─── THE INPUT

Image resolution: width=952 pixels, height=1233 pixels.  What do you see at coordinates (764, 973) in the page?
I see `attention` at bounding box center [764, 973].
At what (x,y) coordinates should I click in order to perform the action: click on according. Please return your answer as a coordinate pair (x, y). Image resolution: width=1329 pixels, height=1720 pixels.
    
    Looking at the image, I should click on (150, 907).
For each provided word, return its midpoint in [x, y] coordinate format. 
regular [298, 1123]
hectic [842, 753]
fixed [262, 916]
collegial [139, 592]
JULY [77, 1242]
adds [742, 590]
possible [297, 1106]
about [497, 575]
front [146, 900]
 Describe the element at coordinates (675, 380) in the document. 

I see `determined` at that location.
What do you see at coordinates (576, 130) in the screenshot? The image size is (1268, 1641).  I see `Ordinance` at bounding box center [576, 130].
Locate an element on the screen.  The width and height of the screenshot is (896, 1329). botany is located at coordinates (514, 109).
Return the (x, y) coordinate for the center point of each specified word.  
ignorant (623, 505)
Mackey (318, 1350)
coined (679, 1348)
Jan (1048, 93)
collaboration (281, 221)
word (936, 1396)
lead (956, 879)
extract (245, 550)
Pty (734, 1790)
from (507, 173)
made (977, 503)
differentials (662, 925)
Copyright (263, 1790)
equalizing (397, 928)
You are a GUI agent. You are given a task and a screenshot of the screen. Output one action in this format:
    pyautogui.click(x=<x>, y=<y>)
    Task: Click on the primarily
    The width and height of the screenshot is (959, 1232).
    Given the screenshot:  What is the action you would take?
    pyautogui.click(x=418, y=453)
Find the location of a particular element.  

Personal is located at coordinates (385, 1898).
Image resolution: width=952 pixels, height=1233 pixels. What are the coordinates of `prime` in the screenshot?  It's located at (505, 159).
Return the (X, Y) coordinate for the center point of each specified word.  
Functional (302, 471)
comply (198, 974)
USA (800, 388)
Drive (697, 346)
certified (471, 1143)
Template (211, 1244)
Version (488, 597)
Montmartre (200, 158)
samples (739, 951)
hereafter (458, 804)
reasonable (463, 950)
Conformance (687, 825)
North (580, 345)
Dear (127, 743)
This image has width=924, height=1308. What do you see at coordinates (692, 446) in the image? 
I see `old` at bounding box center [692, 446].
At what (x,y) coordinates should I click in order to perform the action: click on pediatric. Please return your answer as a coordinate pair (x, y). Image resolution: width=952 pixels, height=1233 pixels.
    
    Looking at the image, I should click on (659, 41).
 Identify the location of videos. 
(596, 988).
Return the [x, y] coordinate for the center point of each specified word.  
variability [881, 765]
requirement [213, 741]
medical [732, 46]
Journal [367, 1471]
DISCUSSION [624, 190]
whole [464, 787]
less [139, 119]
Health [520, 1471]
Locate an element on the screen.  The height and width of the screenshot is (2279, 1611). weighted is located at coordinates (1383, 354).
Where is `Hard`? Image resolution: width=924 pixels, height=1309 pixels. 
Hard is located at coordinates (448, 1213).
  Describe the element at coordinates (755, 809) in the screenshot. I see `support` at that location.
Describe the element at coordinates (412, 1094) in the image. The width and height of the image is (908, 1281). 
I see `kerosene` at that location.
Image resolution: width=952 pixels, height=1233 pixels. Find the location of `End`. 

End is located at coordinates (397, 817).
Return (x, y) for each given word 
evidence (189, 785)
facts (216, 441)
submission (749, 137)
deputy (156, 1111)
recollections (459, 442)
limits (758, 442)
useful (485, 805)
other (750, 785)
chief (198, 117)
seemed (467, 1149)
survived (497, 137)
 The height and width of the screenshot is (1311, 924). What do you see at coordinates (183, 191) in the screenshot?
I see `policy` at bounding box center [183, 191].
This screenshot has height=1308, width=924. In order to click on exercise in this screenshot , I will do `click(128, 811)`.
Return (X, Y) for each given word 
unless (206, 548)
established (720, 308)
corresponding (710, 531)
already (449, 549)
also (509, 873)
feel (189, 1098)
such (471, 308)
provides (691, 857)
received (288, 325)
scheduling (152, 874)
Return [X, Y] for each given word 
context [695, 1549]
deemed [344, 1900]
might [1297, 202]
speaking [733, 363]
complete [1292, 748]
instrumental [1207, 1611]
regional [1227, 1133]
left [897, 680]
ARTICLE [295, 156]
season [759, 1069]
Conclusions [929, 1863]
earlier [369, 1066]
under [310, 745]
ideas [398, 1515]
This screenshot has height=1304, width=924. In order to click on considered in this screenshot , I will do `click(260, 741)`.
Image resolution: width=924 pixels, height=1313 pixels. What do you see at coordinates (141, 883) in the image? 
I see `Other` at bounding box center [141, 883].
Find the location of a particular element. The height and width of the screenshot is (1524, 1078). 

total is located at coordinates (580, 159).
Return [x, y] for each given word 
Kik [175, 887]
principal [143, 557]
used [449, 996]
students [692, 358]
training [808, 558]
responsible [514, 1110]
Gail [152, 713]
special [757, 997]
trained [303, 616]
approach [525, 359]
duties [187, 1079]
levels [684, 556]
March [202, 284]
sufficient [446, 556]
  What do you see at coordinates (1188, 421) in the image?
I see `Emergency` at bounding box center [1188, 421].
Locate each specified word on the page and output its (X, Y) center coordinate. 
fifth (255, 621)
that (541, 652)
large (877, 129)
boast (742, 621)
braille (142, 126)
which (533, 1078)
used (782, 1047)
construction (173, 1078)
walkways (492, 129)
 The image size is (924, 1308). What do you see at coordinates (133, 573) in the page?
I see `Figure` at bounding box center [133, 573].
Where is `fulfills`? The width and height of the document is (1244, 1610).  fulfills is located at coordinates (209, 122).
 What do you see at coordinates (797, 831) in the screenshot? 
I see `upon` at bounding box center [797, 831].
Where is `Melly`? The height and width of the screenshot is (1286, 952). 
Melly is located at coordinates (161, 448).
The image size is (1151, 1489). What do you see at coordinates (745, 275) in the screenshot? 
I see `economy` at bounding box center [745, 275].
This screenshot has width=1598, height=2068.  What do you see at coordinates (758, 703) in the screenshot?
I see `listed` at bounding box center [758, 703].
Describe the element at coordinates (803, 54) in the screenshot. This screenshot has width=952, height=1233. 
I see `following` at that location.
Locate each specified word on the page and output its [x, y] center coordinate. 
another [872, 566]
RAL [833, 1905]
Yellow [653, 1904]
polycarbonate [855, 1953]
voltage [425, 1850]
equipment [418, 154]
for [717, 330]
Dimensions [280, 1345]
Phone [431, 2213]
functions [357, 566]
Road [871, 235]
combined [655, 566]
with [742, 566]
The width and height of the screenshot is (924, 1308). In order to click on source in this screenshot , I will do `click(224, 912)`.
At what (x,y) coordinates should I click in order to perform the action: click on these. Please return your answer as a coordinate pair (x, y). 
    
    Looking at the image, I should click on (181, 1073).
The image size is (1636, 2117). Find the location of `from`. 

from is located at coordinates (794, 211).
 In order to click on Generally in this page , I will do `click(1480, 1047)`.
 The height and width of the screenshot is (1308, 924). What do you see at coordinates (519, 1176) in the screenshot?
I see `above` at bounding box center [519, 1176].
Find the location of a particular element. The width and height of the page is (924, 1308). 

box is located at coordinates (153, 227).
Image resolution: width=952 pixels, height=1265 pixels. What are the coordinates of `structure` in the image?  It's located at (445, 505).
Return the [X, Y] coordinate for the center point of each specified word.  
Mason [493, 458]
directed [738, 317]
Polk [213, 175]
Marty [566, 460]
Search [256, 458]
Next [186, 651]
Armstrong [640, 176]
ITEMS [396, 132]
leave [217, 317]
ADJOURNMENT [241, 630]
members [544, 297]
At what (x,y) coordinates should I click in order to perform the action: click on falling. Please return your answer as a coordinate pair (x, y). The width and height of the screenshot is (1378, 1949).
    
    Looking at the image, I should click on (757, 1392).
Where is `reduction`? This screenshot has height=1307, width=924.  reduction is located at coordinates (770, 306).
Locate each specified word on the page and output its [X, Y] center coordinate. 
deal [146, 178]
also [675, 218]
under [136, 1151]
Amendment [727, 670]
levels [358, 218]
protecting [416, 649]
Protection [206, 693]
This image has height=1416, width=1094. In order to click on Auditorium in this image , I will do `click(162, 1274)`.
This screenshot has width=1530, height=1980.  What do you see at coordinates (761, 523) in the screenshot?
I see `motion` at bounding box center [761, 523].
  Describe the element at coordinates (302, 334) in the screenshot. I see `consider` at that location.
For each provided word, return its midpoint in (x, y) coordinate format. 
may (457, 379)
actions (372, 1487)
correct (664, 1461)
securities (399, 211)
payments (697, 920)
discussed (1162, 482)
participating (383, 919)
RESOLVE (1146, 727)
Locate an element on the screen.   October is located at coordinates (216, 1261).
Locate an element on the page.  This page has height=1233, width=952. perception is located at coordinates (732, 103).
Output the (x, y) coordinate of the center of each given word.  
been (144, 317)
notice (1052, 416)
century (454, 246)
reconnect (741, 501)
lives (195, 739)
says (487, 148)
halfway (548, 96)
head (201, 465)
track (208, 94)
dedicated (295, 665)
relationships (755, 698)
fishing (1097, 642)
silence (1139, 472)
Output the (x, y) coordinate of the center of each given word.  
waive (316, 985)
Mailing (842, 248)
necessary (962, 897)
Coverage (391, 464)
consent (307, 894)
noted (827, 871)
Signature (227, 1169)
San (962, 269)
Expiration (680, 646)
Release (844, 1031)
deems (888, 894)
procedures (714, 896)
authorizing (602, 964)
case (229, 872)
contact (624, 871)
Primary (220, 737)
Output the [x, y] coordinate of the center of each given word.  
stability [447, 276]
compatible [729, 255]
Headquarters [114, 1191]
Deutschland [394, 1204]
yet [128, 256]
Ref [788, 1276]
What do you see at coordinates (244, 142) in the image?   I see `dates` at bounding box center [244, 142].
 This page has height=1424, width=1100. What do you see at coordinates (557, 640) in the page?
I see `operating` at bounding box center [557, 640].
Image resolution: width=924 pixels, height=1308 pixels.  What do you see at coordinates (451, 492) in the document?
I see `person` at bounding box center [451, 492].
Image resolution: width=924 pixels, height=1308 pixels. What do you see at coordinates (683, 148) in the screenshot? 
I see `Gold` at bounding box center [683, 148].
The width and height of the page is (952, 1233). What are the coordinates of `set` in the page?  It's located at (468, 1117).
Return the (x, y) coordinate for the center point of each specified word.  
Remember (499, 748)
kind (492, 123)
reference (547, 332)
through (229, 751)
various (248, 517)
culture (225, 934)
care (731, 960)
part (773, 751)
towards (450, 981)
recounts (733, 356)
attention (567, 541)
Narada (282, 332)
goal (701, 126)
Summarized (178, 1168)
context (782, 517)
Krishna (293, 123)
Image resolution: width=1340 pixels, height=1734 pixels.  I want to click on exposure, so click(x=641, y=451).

──────

AIM
Pick out each line of the material above that contains the string "size" and copy those lines in full.

COMPLETED EXERCISE
What do you see at coordinates (576, 130) in the screenshot? The image size is (1268, 1641).  I see `Ordinance` at bounding box center [576, 130].
 The image size is (924, 1308). What do you see at coordinates (133, 573) in the page?
The image size is (1151, 1489). What do you see at coordinates (745, 275) in the screenshot? 
The image size is (1636, 2117). Find the location of `from`. 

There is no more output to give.